▶ **Task details**
Your copy should start at the line with "Remove language using minus icon" and end at the line with "Task: Click the Закрыть" in the data below. Transcribe only those lines, exactly, pictures excluded.

***** Supplied data *****

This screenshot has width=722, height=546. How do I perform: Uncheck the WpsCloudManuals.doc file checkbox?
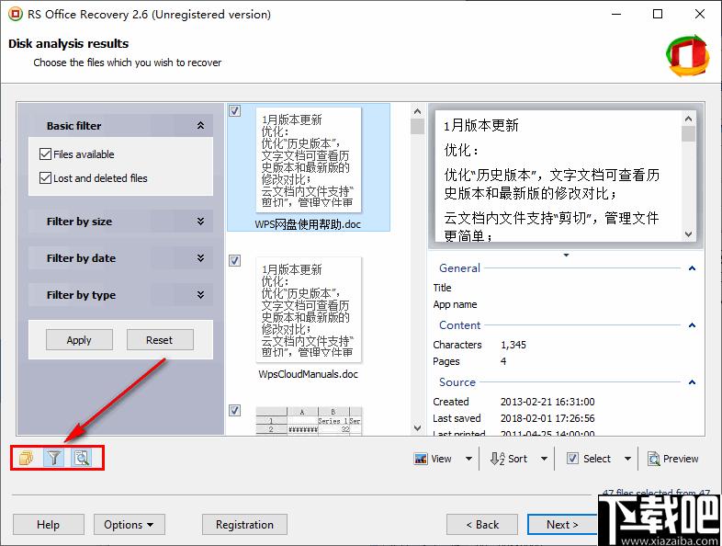[235, 261]
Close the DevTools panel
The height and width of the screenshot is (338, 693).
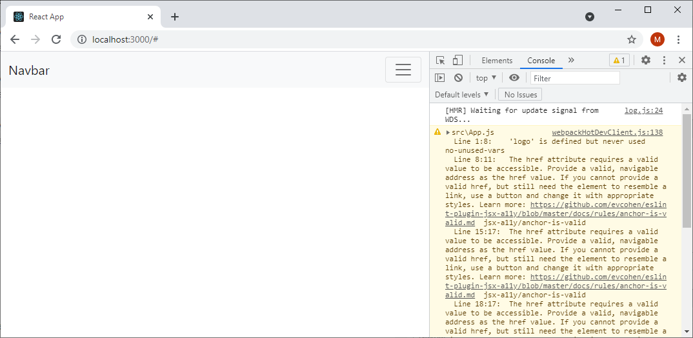682,61
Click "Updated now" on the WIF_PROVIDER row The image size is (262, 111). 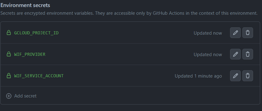tap(208, 55)
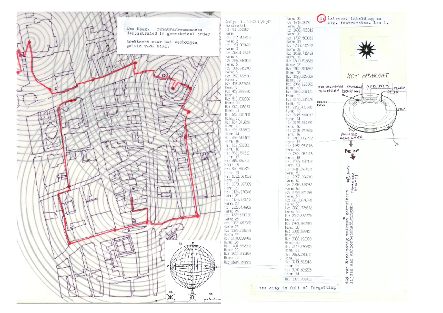Click 'the city is full of forgetting' caption
This screenshot has height=313, width=443.
click(x=297, y=288)

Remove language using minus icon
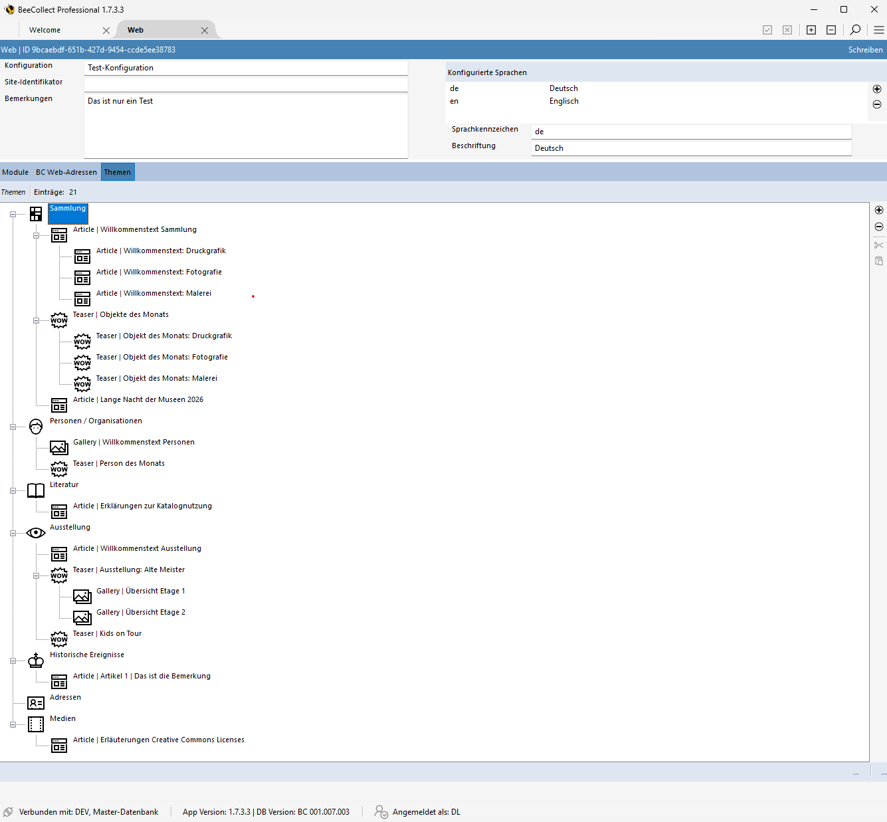pos(877,104)
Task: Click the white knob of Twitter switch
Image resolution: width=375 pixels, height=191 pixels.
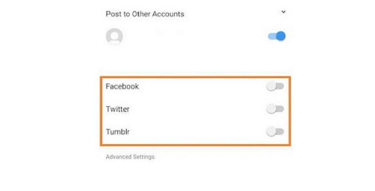Action: (271, 109)
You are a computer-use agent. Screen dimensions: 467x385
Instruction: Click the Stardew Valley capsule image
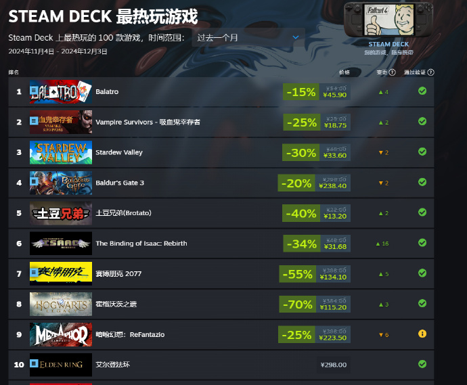[61, 152]
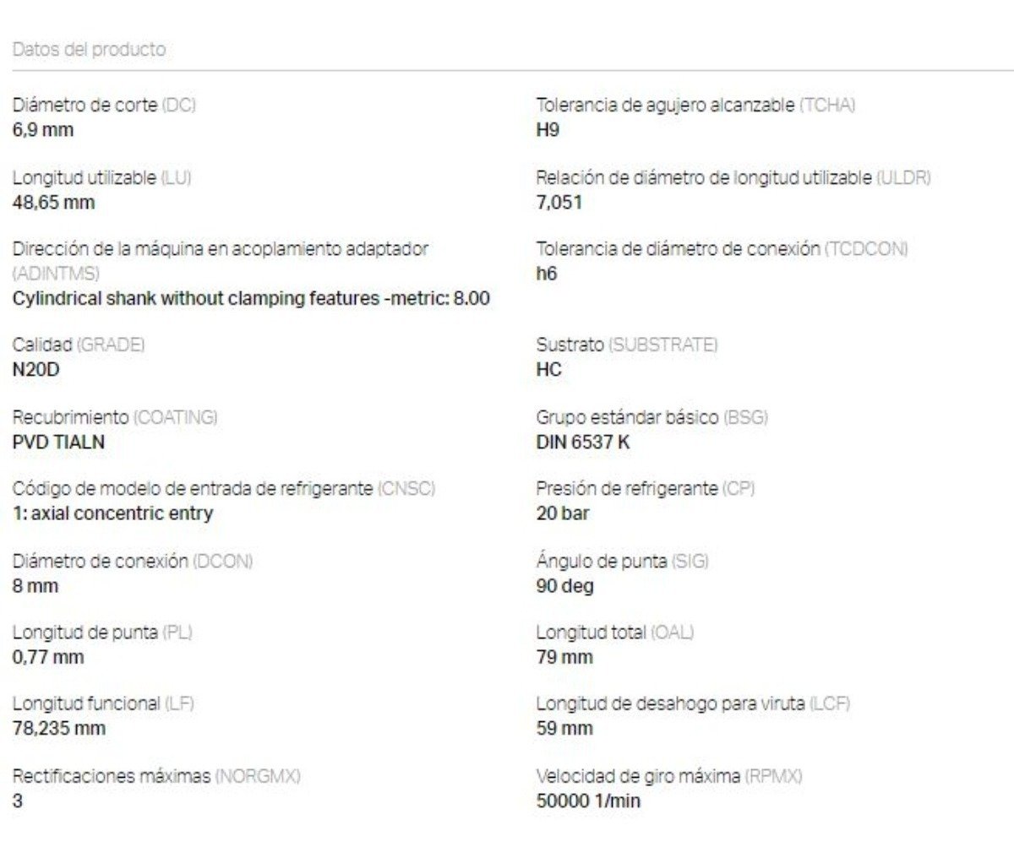Click the 50000 1/min max speed value
This screenshot has width=1014, height=858.
[x=588, y=801]
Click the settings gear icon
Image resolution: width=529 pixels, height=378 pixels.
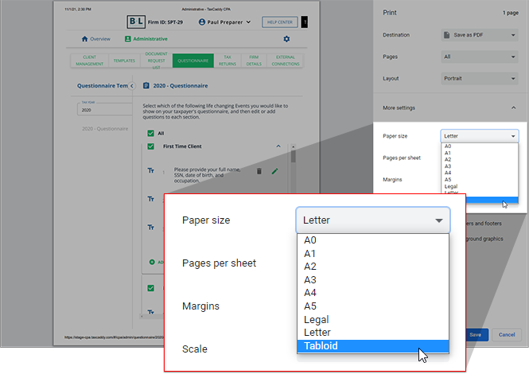point(286,39)

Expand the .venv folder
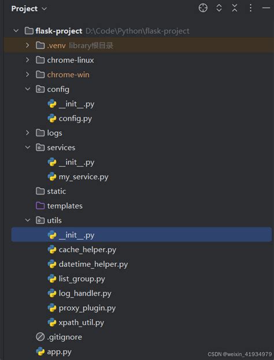[27, 45]
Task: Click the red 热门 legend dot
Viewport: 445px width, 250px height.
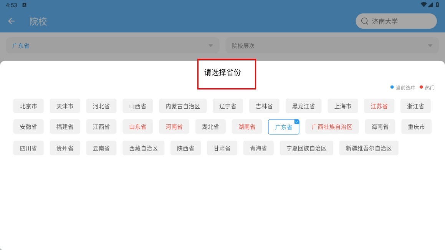Action: [x=421, y=87]
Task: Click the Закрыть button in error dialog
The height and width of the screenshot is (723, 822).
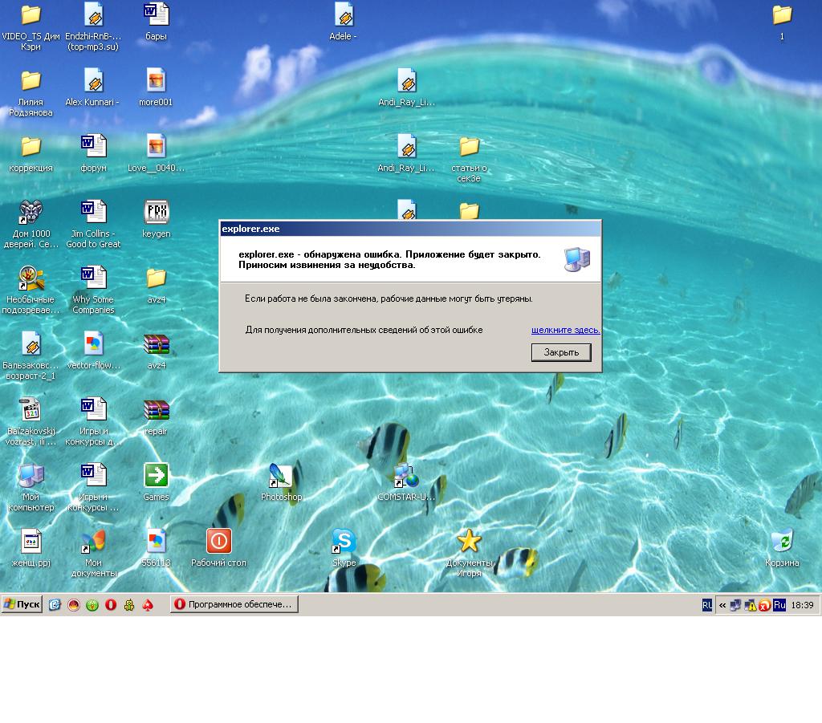Action: coord(561,352)
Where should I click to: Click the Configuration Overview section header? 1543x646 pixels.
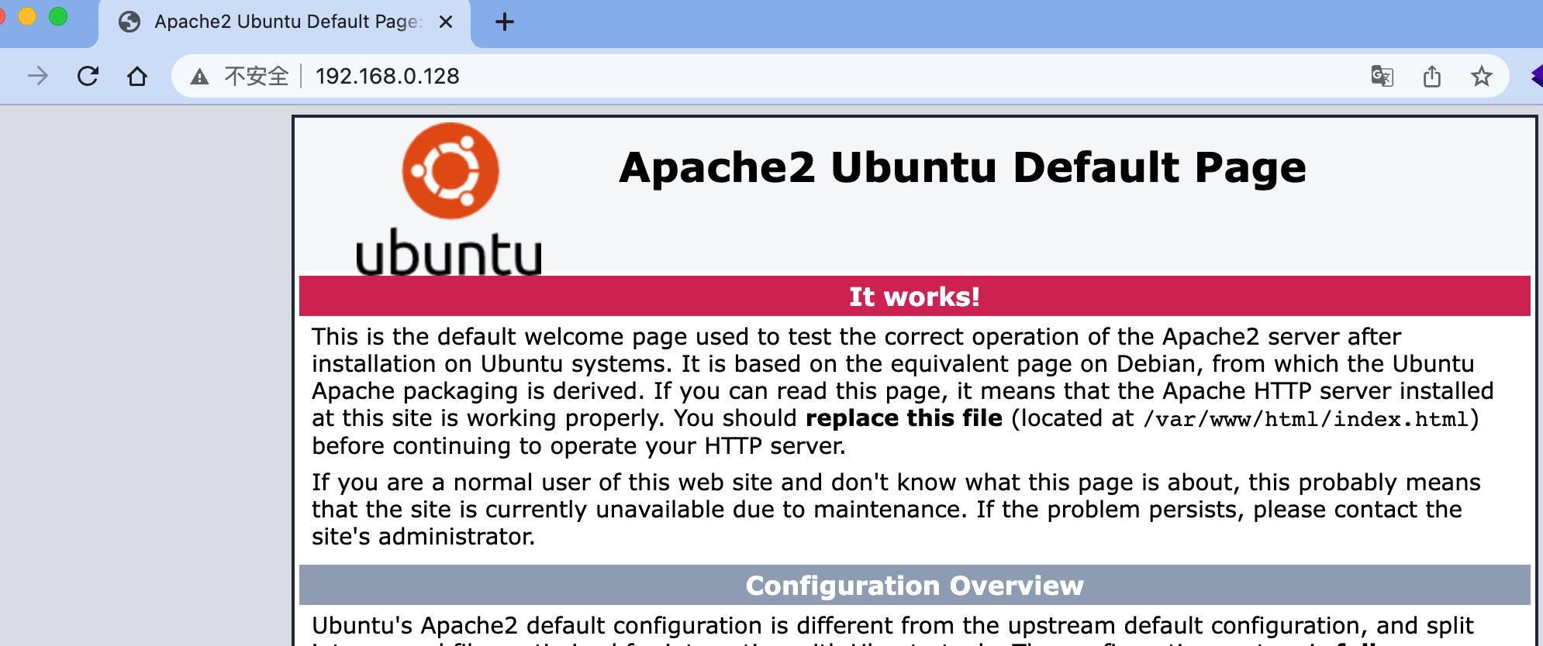914,586
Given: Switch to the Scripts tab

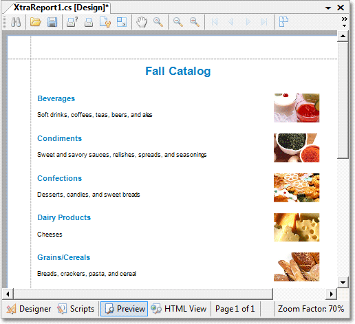Looking at the screenshot, I should click(x=76, y=309).
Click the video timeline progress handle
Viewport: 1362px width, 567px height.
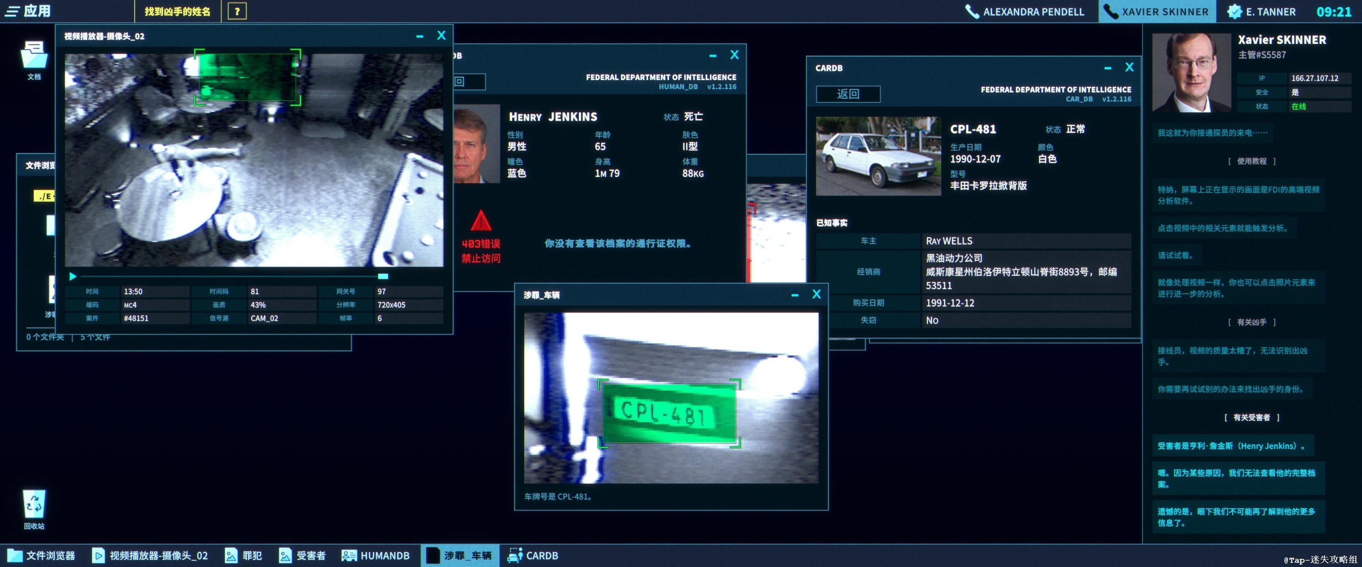pos(383,276)
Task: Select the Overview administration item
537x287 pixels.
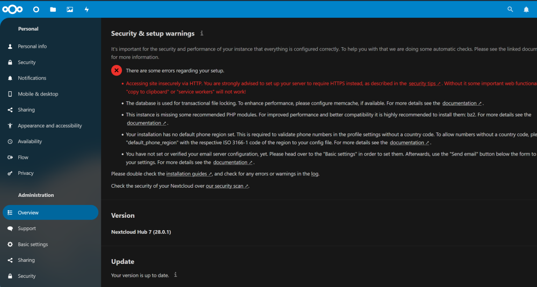Action: click(x=50, y=212)
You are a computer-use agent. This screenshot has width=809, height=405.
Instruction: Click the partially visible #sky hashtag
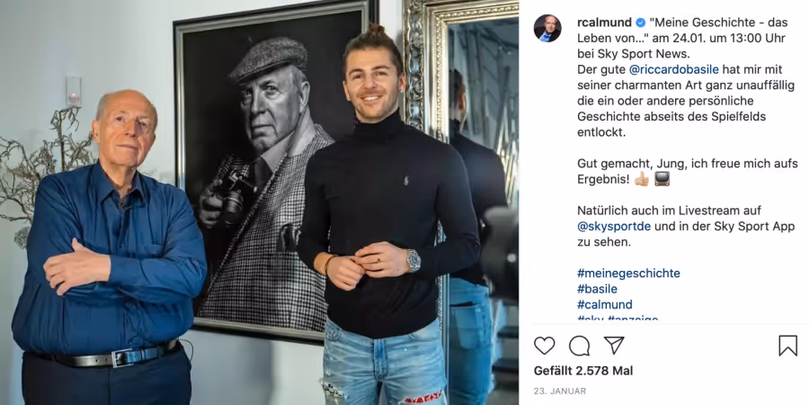pyautogui.click(x=591, y=319)
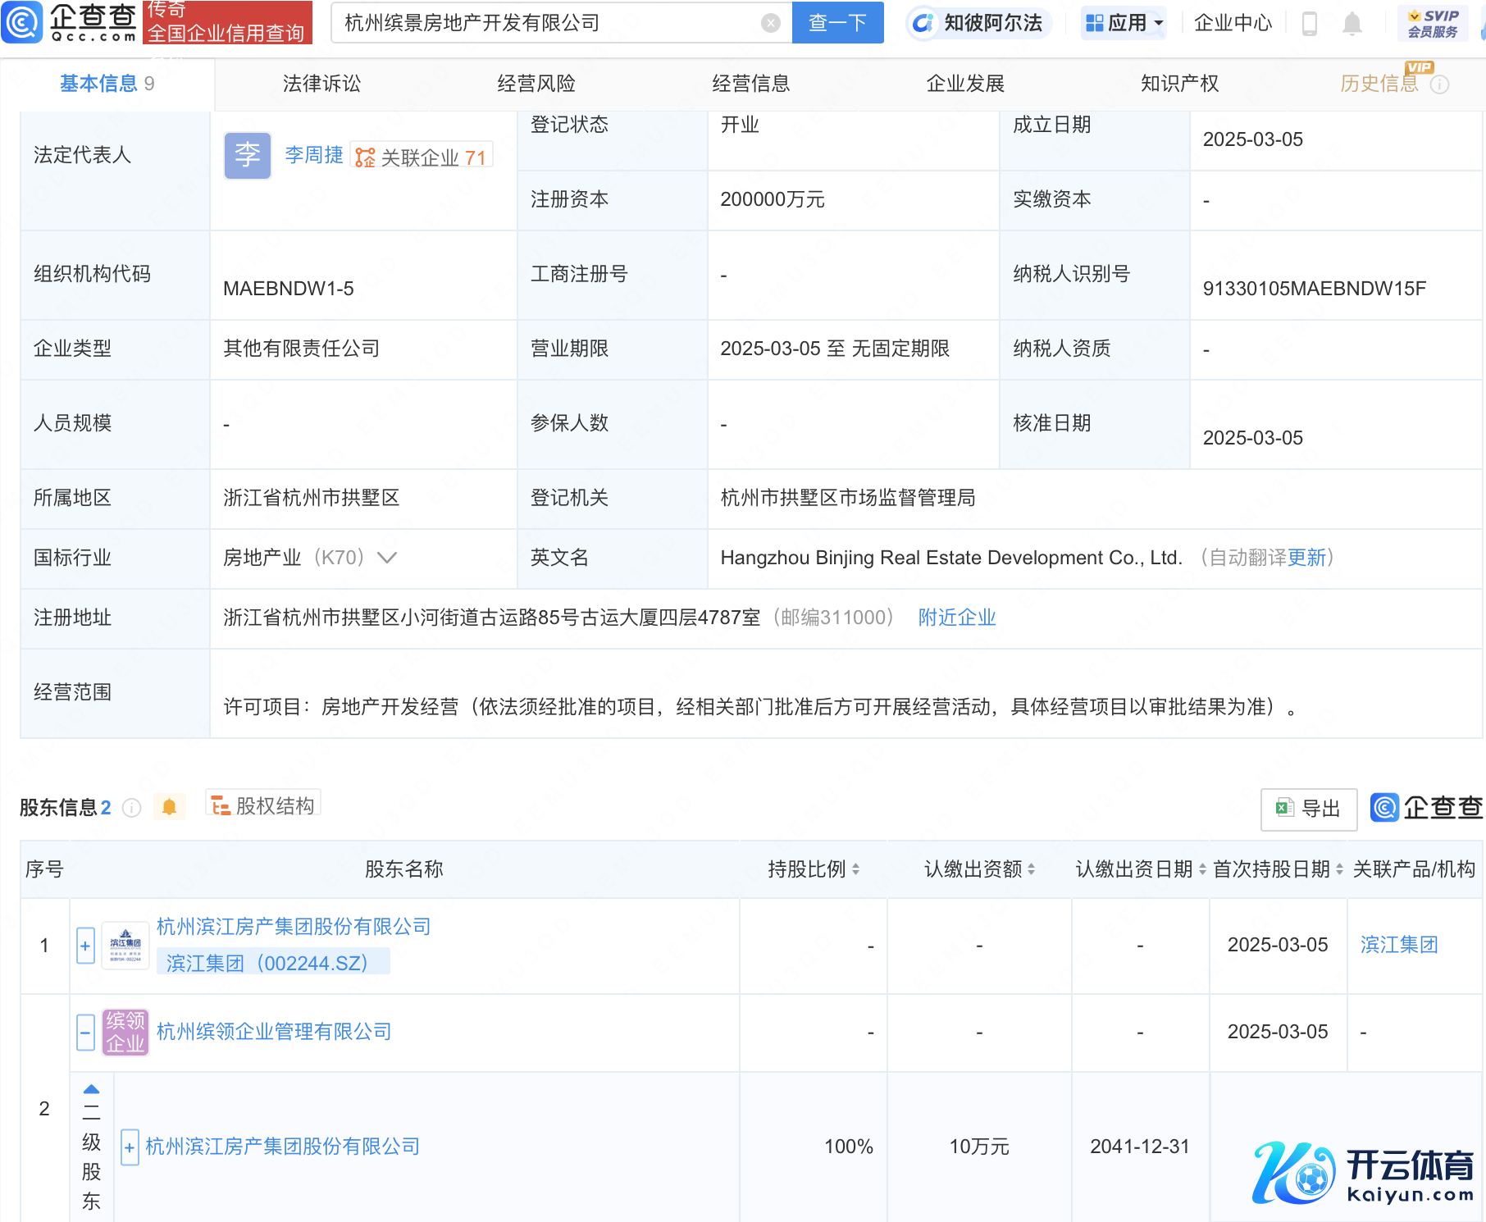Expand 国标行业 房地产业 chevron
1486x1222 pixels.
(x=387, y=558)
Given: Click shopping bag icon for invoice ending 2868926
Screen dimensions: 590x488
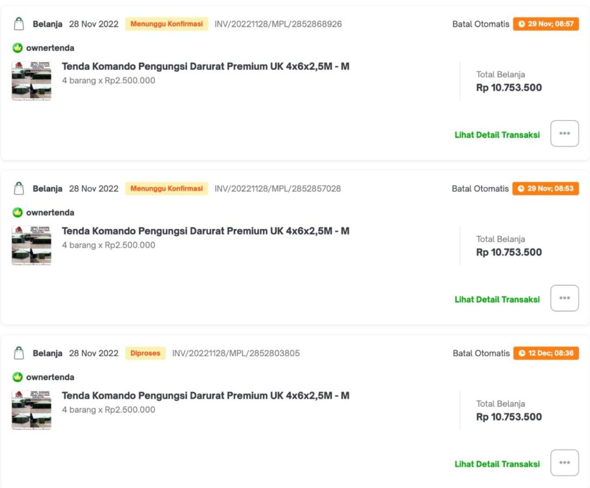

*****

▶ **Result for this exercise**
Remove language using minus icon
pos(877,104)
Task: Click the white knob of Twitter switch
Image resolution: width=375 pixels, height=191 pixels.
Action: (271, 109)
You are a computer-use agent. Screen dimensions: 467x385
Instruction: Click the Stardew Valley capsule image
[61, 152]
Click the 50000 1/min max speed value
This screenshot has width=1014, height=858.
[x=588, y=801]
Click the settings gear icon
Image resolution: width=529 pixels, height=378 pixels.
point(286,39)

Expand the .venv folder
[27, 45]
Task: Click the red 热门 legend dot
Viewport: 445px width, 250px height.
Action: [x=421, y=87]
Task: Click the Закрыть button in error dialog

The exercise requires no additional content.